In the distance, the lights of the hamlet winked merrily. He’d slowed at the bridge, waiting for a kudu bull, whose magnificent horns curved with deadly spirals.
The beast had paused in the headlights, its eyes lambent in the glare. With a twitch of its withers, it sprang into the darkness. Trystan had had a good few near misses with these in the past. He might survive an incident but if anything should happen to
Rose
he’d be hard pressed to salvage her.
He’d seen his fair share of accidents involving wildlife. These deaths were never pretty and he wasn’t sure who he’d pitied the most, the injured humans or the antelope that more often than not were not quite dead, broken bodies spasming in a tangled mess of twisted metal and shattered glass.
He’d felt a spike in aetheric energies when he reached the pear avenue. Essence! Even without
reaching
, he’d sensed the inexorable pull, as if a giant vortex had opened up in the sleeping hamlet, sucking at him with its drag.
The power coiled and turned, vibrating, a beacon he could not ignore. Who was it? What were they doing? Never before had he encountered anyone among the undead who could harness that amount of potentiality. Part of him hungered and another felt fear. Surely anyone that powerful could destroy him without blinking. How could this be happening in this tiny village? Whatever it was, it must be related to the Wareings. If he’d been sensible, he would have removed them long before they became a threat.

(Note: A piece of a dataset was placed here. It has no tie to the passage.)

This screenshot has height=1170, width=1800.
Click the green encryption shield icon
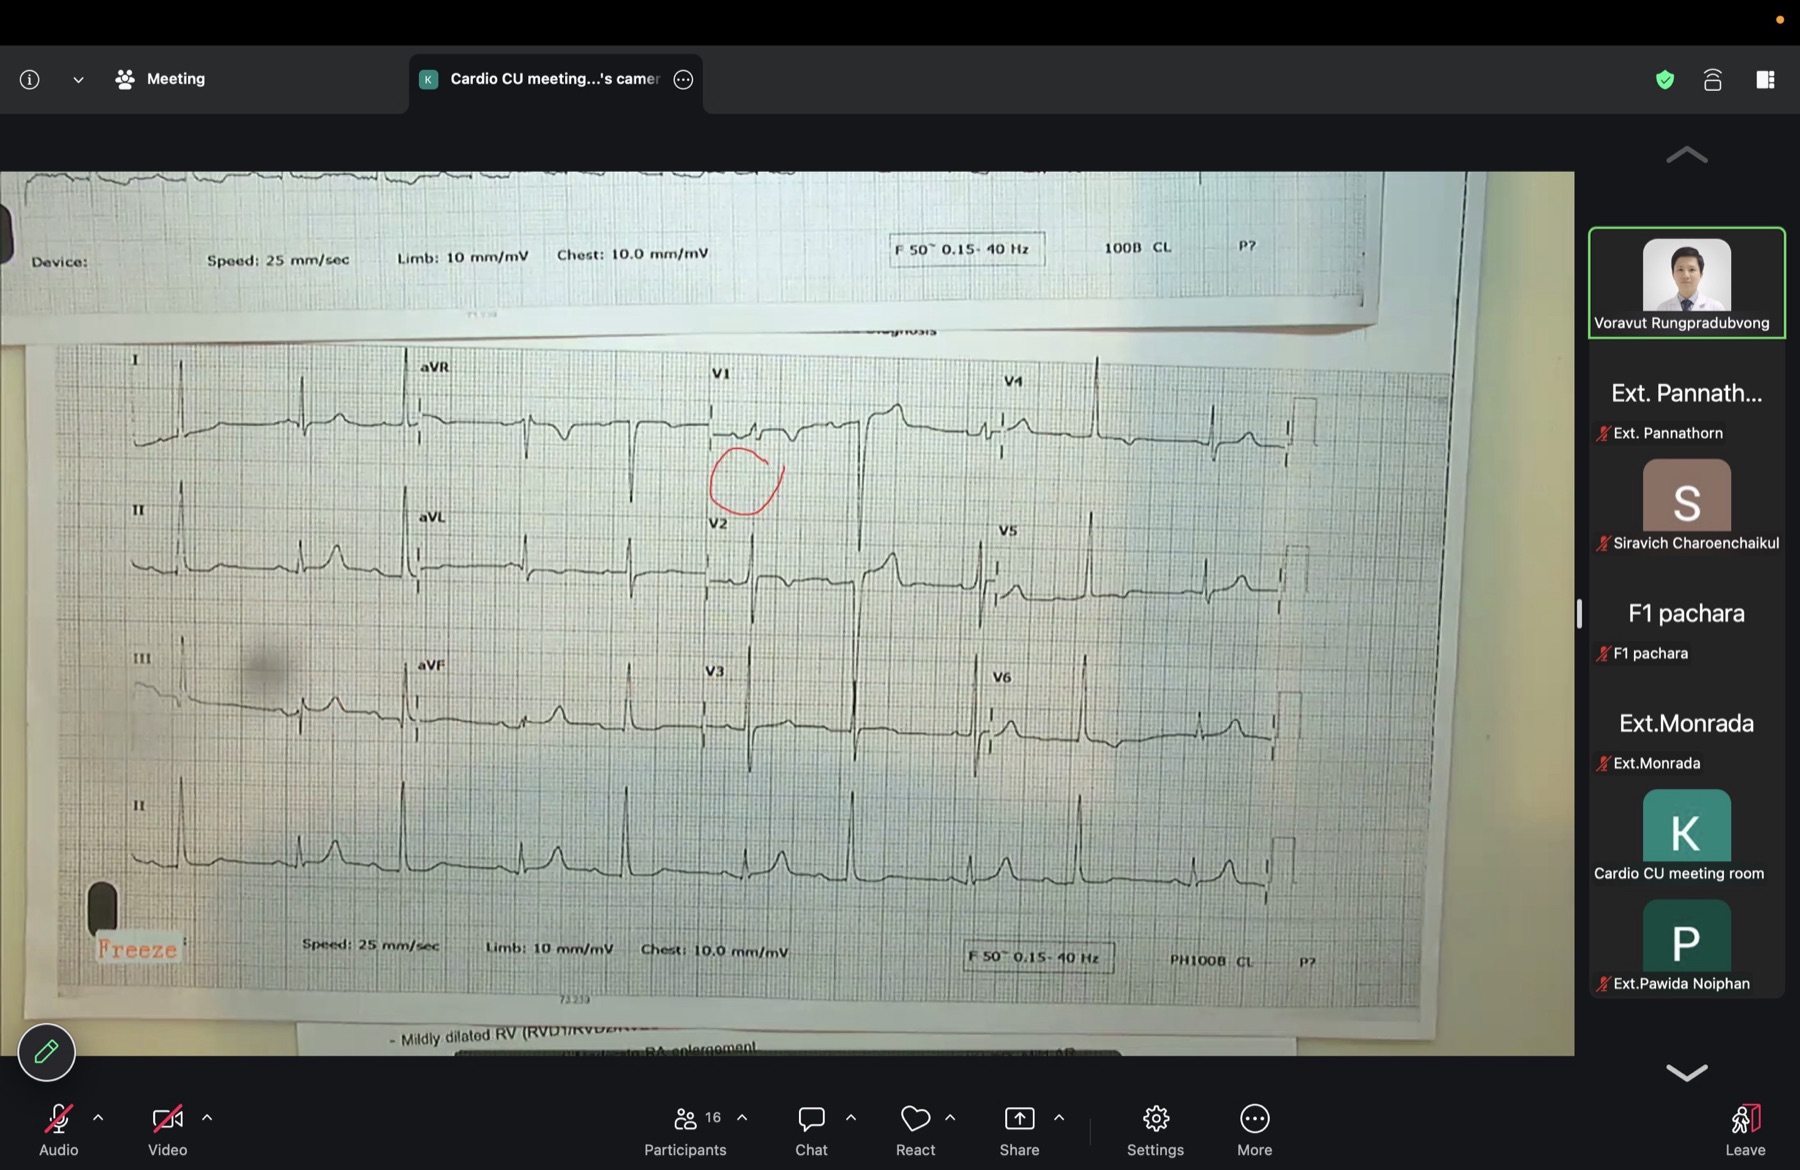click(1665, 80)
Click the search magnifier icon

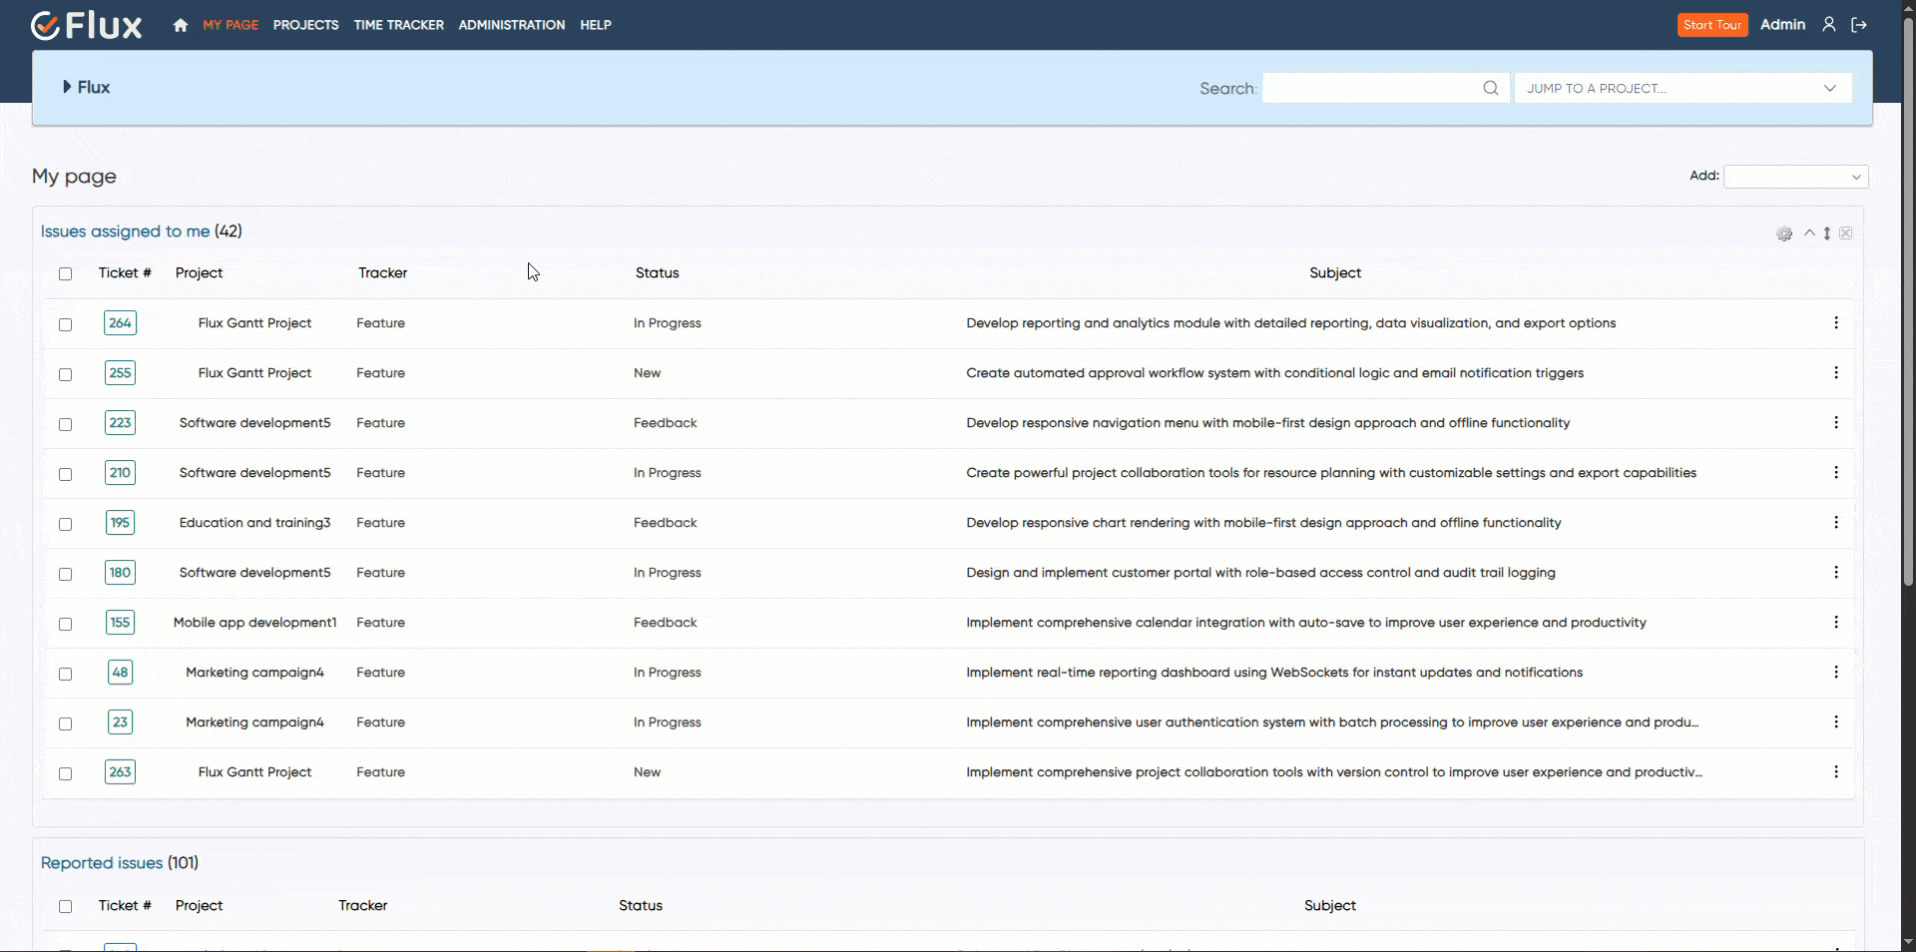[x=1490, y=87]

Trystan had nosed the car into the garage. The most important thing was to find out what the devil was going on, deal with the problem, then figure out if anyone or–any
thing
else–had awakened with this event.
Whatever or whomever was responsible for this disturbance would be alerting every sensitive and every other being with half an inkling of Essence for half the province, if not farther. This had been a sudden flare, a geyser of power. Who had released it and why?
Panic gripped him so he ran rather than walked down the road leading to the cemetery with its adjacent show grounds.

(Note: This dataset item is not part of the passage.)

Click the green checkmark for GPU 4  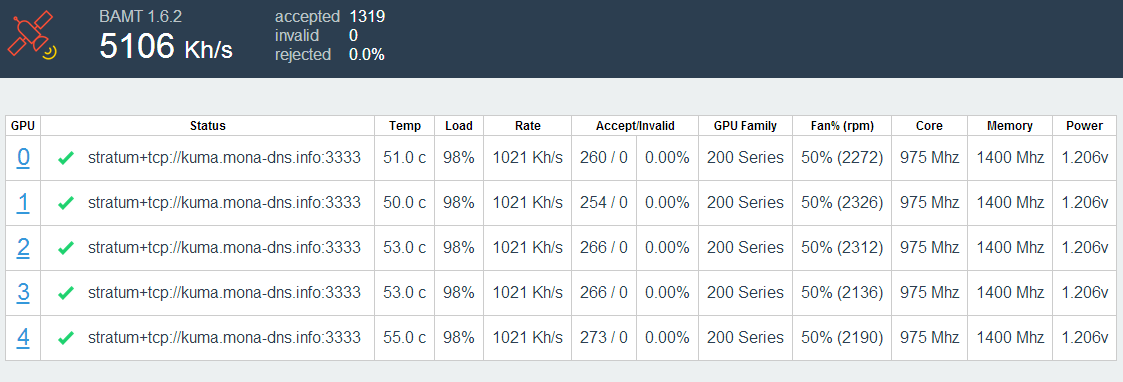66,338
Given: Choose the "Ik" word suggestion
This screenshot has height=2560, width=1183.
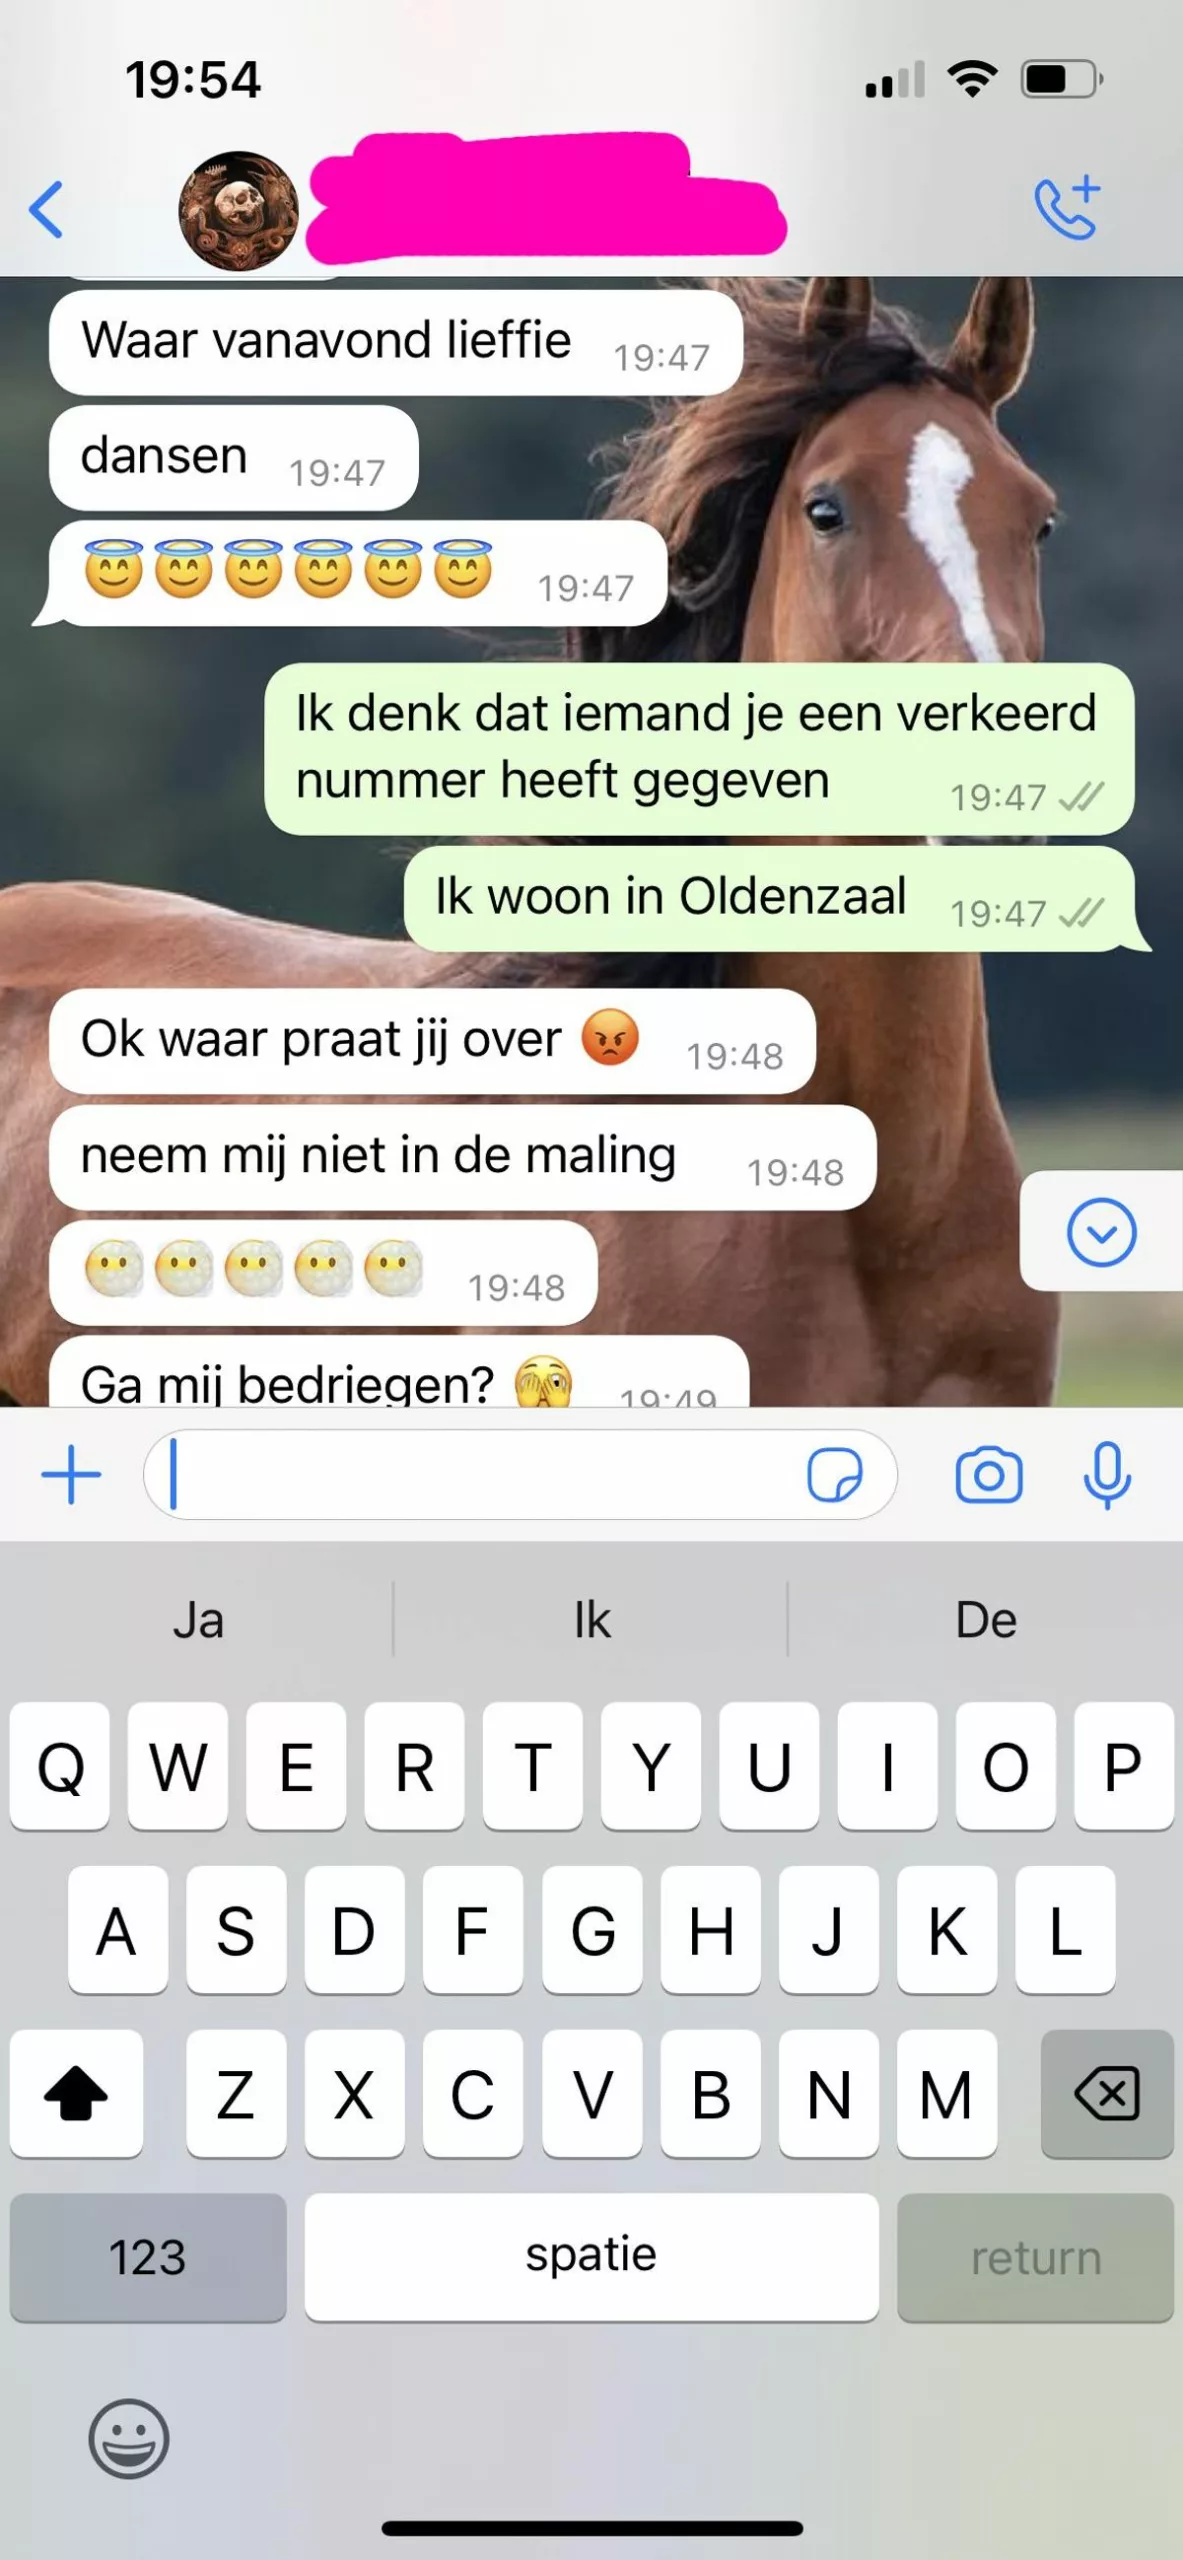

Essence caused the small hairs on the back of his arms and neck rise. Trystan had run along the wall, keeping low when he heard the voice of a young woman.
He’d allowed himself to
reach
, recoiling in surprise when he’d encountered the Essence of not one but two youngsters.
One was the young Wareing girl–one of the witches–whom he’d successfully avoided for the past fifteen years. The other was Helen, who blazed in the aether.

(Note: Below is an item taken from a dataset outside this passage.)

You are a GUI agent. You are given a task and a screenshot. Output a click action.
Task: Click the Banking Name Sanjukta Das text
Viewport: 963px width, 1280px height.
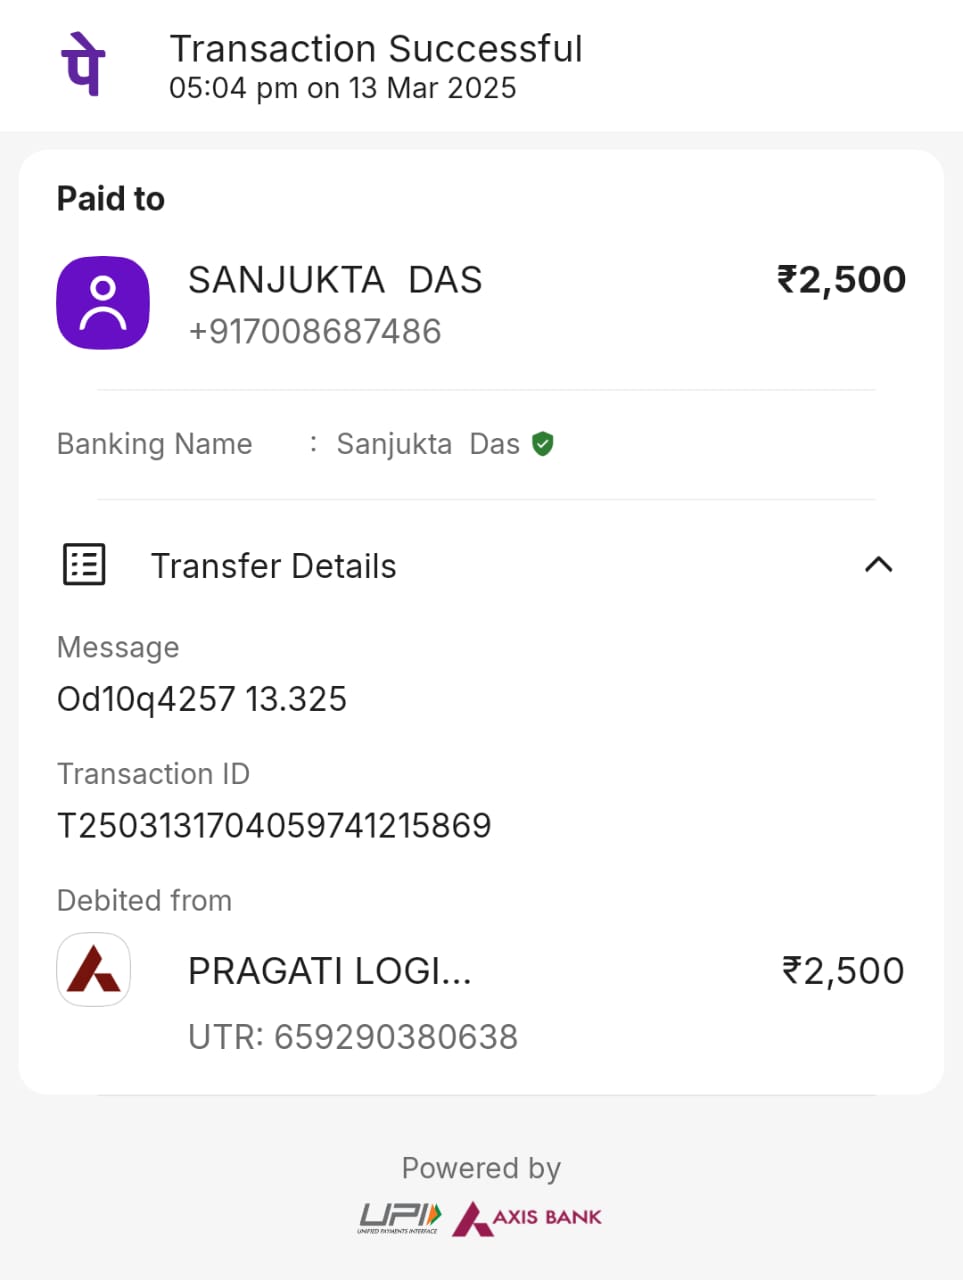click(x=428, y=444)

So much Essence, so powerful...
His gut tightened. She must learn to shield, or else... Or else what? Another vampire, for one.
Like him?
When he reached a poplar tree near the wall, he’d pushed himself against the lichen-encrusted trunk.
What in all hell’s damnation was the Wareing girl up to? Did she have an inkling of the effect that she was having? Not even her aunt and the father did as much with their excuses for rituals.
He leaned forward, cursing inwardly when he put his weight down on a dry twig that snapped loudly like a firecracker to his sensitive ears. Now that was stupid. He must be losing his touch, not focused enough on staying hidden. In response, the vortex of power faltered, slewing as its rotations slowed.
The two girls were busying themselves with some sort of witchery at
her
grave. Visions of baleful glass bottle-eyed owls filled his mind.
Arwen muttered something but he had eyes only for Helen, who approached him, unafraid.
Superimposed over her features was something else, a vaguely anthropomorphic, diaphanous shape almost visible to plain sight. It shifted blue-green, at the edge of manifestation, its medusa-like tendrils writhing at her head.